Alliance Films' February '11 Releases
10½ (February 13/11)
10½ follows several child psychiatrists, including Claude Legault's Gilles, as they attempt to break through the brittle exterior of a seriously ill-tempered young boy (Robert Naylor's Tommy), with the film subsequently (and primarily) detailing the back and forth battle that ensues between Tommy and the increasingly exasperated social workers. Filmmaker Daniel Grou has infused 10½ with an admittedly authentic feel that's reflected in Claude Lalonde's spare screenplay, and it seems likely that the movie does capture the unpleasant reality of life within a halfway house for juvenile delinquents. But the jittery visuals and lack of plot ensure that 10½ becomes an unusually interminable experience virtually from the get-go, as Grou, in employing the style of a documentary, is simply unable (or unwilling) to develop any of these characters beyond their most superficial attributes - which effectively ensures that the viewer is left without a single figure worth rooting for or sympathizing with. This is especially true of Tommy himself; though Naylor delivers an impressively immersive performance, Tommy, for the most part, comes off as a hateful and downright reprehensible character that ultimately isn't able to engender even a whiff of sympathy from the viewer. The aggressively repetitive structure - Gilles and his team attempt to reach Tommy, Tommy throws an epic tantrum, Gilles and his team try again, Tommy throws another tantrum, etc, etc - exacerbates the movie's underwhelming atmosphere, and it finally goes without saying that 10½ is unlikely to hold much appeal for those without an inherent interest in social work and child care.

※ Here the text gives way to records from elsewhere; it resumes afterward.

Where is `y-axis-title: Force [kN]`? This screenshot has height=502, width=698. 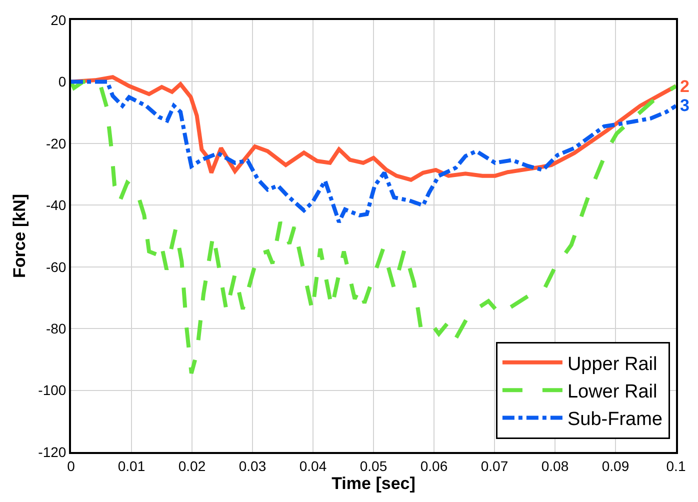
y-axis-title: Force [kN] is located at coordinates (20, 236).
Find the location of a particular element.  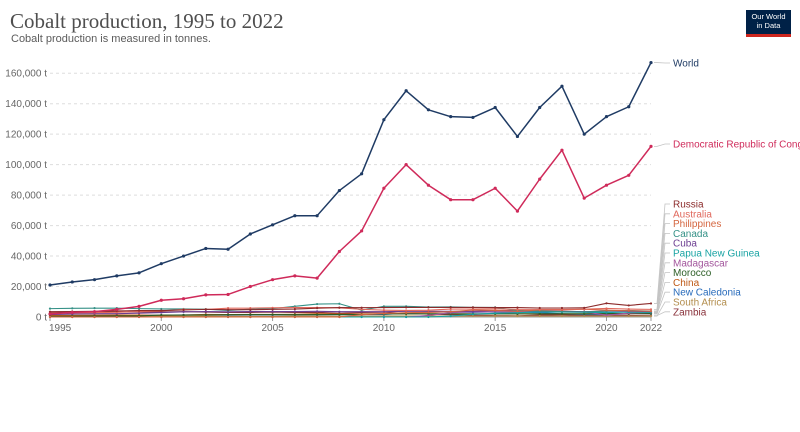

series-label-china: China is located at coordinates (686, 284).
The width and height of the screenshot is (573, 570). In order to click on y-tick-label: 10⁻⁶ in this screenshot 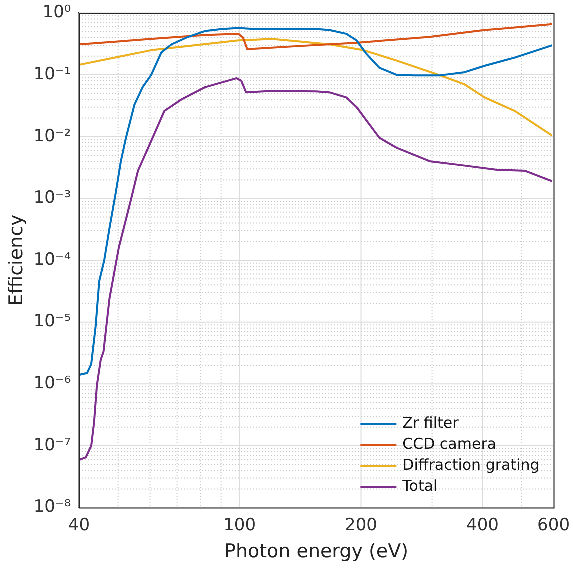, I will do `click(53, 384)`.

It's hard not to walk away from Red Hill feeling a substantial amount of disappointment, as the film boasts a seemingly can't-miss premise and an expectedly stirring turn from star Ryan Kwanten - yet writer/director Patrick Hughes manages to squander the movie's overtly positive attributes on an all-too-frequent basis. The storyline follows rookie cop Shane Cooper (Kwanten) as he moves into a small town and sets out to start his first day of work, with the character's uneventful shift inevitably becoming dangerous as an escaped convict (Tom E. Lewis' Jimmy Conway) arrives on the scene seeking revenge for a past misdeed. It's a spare setup that's initially employed to promising effect by Hughes, as the filmmaker does an effective job of establishing the various characters and the sleepy environment within which they reside. And although the movie does boast a few admittedly suspenseful sequences in its early stages - ie Conway holds an elderly couple hostage - there reaches a point at which the consistently baffling behavior among the various characters becomes too much to comfortably stomach (ie Conway places himself in the line of fire on several occasions, and yet nobody takes a shot at him). By the time Hughes introduces a silly supernatural element, Red Hill has effectively established itself as a missed opportunity of disappointingly demonstrable proportions - with the inclusion of several interminably-paced, dialogue-free stretches compounding the movie's less-than-enthralling atmosphere.